STATED GOAL | Present the rows below, from the line with "What do you see at coordinates (1028, 23)" through the line with "center [556, 46].", as a numbered list with any blank lines dropped.

RECORDS FOR PROCESSING |
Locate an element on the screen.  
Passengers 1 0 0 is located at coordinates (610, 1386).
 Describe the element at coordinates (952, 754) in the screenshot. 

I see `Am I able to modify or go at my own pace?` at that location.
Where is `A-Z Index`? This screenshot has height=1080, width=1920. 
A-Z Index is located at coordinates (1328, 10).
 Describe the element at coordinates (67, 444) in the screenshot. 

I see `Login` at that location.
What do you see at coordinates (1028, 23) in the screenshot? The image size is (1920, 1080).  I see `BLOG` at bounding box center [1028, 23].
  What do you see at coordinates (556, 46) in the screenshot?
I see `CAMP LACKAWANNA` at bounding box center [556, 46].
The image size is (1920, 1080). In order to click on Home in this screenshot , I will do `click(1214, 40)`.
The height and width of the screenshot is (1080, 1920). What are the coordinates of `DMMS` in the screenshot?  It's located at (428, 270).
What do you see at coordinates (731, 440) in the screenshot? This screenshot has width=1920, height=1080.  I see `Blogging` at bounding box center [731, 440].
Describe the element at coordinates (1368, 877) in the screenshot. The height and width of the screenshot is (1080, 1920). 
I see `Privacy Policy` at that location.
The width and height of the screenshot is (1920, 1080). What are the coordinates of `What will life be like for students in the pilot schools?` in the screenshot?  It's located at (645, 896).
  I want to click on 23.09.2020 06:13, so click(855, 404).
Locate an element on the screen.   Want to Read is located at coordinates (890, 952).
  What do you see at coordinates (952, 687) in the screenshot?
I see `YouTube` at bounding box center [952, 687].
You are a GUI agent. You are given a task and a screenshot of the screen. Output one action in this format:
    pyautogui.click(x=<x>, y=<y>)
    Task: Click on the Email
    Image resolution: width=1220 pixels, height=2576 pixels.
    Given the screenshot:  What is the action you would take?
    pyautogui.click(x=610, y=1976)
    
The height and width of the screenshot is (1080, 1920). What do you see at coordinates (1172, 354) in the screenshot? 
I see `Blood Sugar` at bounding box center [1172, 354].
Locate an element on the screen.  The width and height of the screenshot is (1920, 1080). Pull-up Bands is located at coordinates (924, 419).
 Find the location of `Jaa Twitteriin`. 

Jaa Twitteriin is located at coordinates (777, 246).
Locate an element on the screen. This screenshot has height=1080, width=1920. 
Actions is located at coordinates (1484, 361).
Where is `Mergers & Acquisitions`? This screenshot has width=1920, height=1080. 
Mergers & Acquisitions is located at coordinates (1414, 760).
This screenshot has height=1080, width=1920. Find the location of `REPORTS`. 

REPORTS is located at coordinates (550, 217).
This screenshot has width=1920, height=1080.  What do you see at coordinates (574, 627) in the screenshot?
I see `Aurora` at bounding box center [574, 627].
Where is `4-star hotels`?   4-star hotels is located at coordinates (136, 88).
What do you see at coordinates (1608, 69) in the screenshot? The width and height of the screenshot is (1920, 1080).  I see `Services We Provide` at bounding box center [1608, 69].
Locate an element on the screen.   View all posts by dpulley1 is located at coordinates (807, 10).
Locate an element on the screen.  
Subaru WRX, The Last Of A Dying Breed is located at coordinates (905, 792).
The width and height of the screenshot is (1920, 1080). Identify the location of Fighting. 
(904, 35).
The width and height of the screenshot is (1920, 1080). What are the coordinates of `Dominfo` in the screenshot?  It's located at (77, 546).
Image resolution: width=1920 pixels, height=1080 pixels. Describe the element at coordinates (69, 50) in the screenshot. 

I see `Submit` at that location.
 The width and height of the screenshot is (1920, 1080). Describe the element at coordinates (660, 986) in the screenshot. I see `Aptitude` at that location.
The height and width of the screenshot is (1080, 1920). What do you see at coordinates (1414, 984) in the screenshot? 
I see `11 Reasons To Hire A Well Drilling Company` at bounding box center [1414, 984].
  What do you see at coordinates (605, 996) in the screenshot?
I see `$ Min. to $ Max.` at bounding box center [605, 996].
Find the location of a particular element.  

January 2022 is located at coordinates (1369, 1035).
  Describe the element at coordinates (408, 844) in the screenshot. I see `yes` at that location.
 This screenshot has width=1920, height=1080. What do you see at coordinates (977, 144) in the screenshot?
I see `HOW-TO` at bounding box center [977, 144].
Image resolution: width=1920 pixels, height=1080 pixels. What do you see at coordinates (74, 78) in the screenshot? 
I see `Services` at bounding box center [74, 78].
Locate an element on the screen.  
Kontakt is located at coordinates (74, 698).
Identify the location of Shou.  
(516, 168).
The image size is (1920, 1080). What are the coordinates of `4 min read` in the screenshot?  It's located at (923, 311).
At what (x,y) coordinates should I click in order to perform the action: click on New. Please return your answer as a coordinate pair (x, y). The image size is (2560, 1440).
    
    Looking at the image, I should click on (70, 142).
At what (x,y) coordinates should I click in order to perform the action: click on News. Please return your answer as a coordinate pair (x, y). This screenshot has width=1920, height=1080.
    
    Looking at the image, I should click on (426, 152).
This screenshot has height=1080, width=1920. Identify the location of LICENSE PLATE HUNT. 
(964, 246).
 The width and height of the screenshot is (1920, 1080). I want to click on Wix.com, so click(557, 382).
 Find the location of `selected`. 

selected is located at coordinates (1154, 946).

THE RESULT |
1. What do you see at coordinates (1028, 23) in the screenshot? The image size is (1920, 1080).  I see `BLOG` at bounding box center [1028, 23].
2.   What do you see at coordinates (556, 46) in the screenshot?
3. I see `CAMP LACKAWANNA` at bounding box center [556, 46].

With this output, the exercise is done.